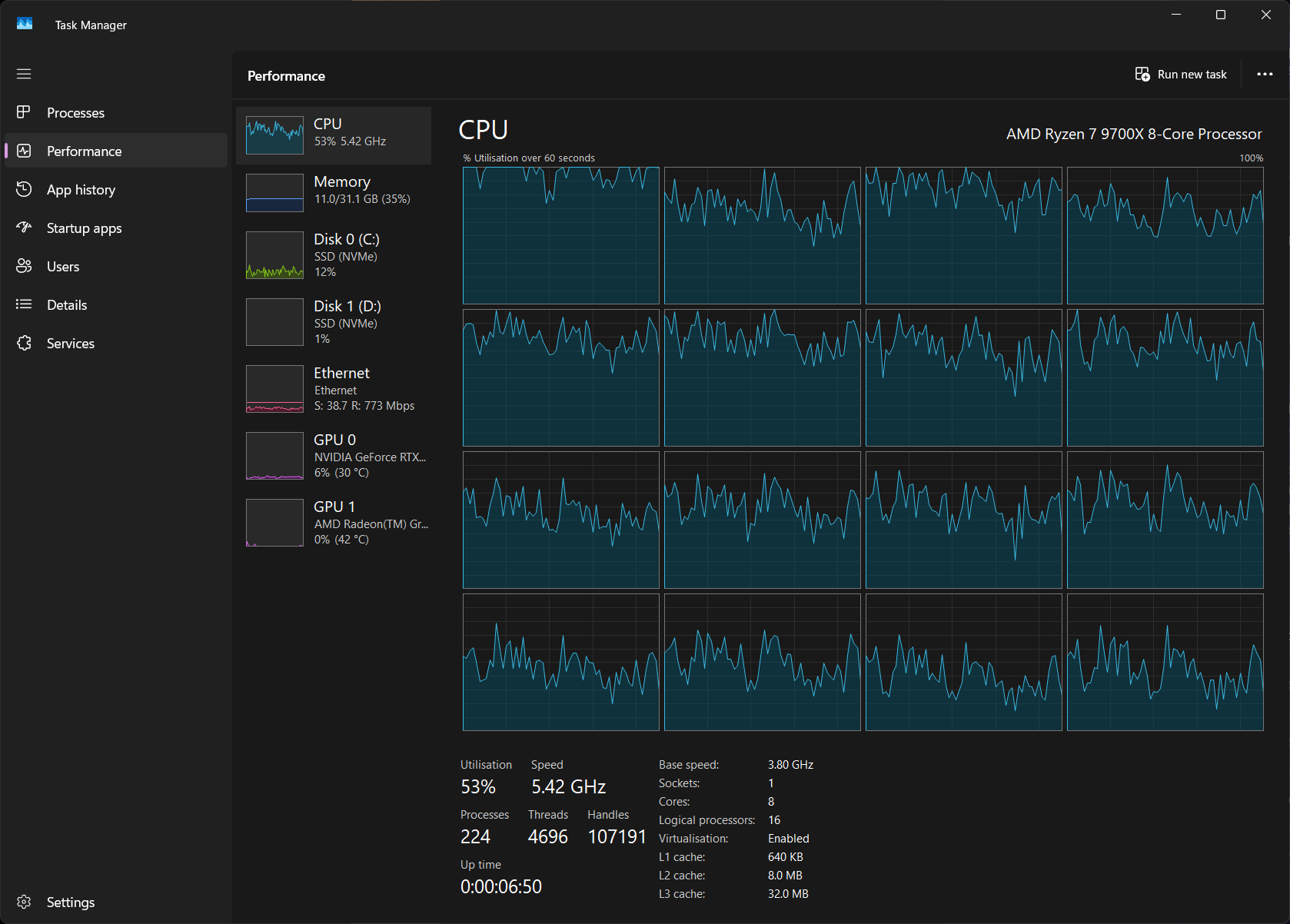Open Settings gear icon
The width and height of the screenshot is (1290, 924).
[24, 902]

...

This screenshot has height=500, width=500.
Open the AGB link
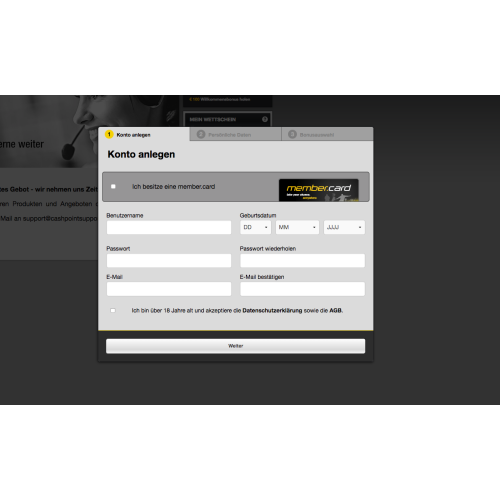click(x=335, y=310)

* **Given request**: Please rewrite the records from the line containing "This screenshot has height=500, width=500." to the line containing "click(x=335, y=310)", both included, and shift every coordinate in the answers by adding 142. Leave the pictures out.

* **Expected answer**:
This screenshot has height=500, width=500.
Open the AGB link
click(x=477, y=452)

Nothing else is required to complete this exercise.